══ DATA
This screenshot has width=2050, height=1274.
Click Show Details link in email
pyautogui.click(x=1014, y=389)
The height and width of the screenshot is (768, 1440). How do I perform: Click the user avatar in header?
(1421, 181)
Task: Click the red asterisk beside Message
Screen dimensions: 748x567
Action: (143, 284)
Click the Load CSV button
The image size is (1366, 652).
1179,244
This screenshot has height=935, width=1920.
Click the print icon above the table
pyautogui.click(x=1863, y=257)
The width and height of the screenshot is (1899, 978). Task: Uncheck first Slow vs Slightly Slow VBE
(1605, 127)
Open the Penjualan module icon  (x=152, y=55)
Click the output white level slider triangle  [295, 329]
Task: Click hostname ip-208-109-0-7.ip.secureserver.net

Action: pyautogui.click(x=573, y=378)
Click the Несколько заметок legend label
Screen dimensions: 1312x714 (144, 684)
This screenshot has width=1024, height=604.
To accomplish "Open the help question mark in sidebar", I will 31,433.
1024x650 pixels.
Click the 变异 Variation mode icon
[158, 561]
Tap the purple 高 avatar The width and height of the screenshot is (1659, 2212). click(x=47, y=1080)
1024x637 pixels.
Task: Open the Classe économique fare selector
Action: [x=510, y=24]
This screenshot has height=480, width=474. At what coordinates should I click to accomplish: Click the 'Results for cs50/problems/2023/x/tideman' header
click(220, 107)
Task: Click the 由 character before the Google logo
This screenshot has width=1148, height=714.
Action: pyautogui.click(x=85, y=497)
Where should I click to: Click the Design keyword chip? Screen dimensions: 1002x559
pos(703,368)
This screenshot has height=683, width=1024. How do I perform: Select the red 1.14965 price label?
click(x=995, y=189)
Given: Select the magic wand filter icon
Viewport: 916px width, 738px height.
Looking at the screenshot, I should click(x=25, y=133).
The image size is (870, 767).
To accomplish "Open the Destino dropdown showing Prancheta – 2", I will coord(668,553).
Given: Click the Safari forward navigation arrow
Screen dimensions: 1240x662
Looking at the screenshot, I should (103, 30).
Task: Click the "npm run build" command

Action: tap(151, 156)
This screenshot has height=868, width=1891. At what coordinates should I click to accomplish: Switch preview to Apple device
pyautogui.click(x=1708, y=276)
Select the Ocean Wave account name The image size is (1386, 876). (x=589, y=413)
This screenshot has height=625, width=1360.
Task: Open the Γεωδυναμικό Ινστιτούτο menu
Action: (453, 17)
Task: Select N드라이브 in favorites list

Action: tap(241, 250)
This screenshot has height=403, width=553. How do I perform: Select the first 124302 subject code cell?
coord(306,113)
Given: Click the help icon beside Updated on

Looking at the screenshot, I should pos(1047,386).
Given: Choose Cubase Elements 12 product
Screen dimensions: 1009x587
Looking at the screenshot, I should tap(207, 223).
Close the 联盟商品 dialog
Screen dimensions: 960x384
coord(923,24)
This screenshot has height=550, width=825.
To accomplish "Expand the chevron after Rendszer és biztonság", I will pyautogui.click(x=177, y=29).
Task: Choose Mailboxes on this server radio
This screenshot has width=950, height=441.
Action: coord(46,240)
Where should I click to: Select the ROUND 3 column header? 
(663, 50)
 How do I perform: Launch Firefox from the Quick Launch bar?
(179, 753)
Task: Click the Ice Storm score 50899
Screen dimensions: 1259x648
════
▶ [WHAT YOU WILL DO] The answer must be an exact transcription of every record above.

▶ [RESPONSE AREA]
This screenshot has width=2050, height=1274.
Click Show Details link in email
pyautogui.click(x=1014, y=389)
The height and width of the screenshot is (768, 1440). How do I perform: Click the user avatar in header?
(1421, 181)
Task: Click the red asterisk beside Message
Screen dimensions: 748x567
Action: (143, 284)
Click the Load CSV button
The image size is (1366, 652).
1179,244
This screenshot has height=935, width=1920.
Click the print icon above the table
pyautogui.click(x=1863, y=257)
The width and height of the screenshot is (1899, 978). Task: Uncheck first Slow vs Slightly Slow VBE
(1605, 127)
Open the Penjualan module icon  (x=152, y=55)
Click the output white level slider triangle  [295, 329]
Task: Click hostname ip-208-109-0-7.ip.secureserver.net

Action: pyautogui.click(x=573, y=378)
Click the Несколько заметок legend label
Screen dimensions: 1312x714 (144, 684)
This screenshot has width=1024, height=604.
To accomplish "Open the help question mark in sidebar", I will 31,433.
1024x650 pixels.
Click the 变异 Variation mode icon
[158, 561]
Tap the purple 高 avatar The width and height of the screenshot is (1659, 2212). click(x=47, y=1080)
1024x637 pixels.
Task: Open the Classe économique fare selector
Action: [x=510, y=24]
This screenshot has height=480, width=474. At what coordinates should I click to accomplish: Click the 'Results for cs50/problems/2023/x/tideman' header
click(220, 107)
Task: Click the 由 character before the Google logo
This screenshot has width=1148, height=714.
Action: pyautogui.click(x=85, y=497)
Where should I click to: Click the Design keyword chip? Screen dimensions: 1002x559
pos(703,368)
This screenshot has height=683, width=1024. How do I perform: Select the red 1.14965 price label?
click(x=995, y=189)
Given: Select the magic wand filter icon
Viewport: 916px width, 738px height.
Looking at the screenshot, I should click(x=25, y=133).
The image size is (870, 767).
To accomplish "Open the Destino dropdown showing Prancheta – 2", I will coord(668,553).
Given: Click the Safari forward navigation arrow
Screen dimensions: 1240x662
Looking at the screenshot, I should (103, 30).
Task: Click the "npm run build" command

Action: tap(151, 156)
This screenshot has height=868, width=1891. At what coordinates should I click to accomplish: Switch preview to Apple device
pyautogui.click(x=1708, y=276)
Select the Ocean Wave account name The image size is (1386, 876). (x=589, y=413)
This screenshot has height=625, width=1360.
Task: Open the Γεωδυναμικό Ινστιτούτο menu
Action: (453, 17)
Task: Select N드라이브 in favorites list

Action: tap(241, 250)
This screenshot has height=403, width=553. How do I perform: Select the first 124302 subject code cell?
coord(306,113)
Given: Click the help icon beside Updated on

Looking at the screenshot, I should pos(1047,386).
Given: Choose Cubase Elements 12 product
Screen dimensions: 1009x587
Looking at the screenshot, I should tap(207, 223).
Close the 联盟商品 dialog
Screen dimensions: 960x384
coord(923,24)
This screenshot has height=550, width=825.
To accomplish "Expand the chevron after Rendszer és biztonság", I will pyautogui.click(x=177, y=29).
Task: Choose Mailboxes on this server radio
This screenshot has width=950, height=441.
Action: coord(46,240)
Where should I click to: Select the ROUND 3 column header? 
(663, 50)
 How do I perform: Launch Firefox from the Quick Launch bar?
(179, 753)
Task: Click the Ice Storm score 50899
Screen dimensions: 1259x648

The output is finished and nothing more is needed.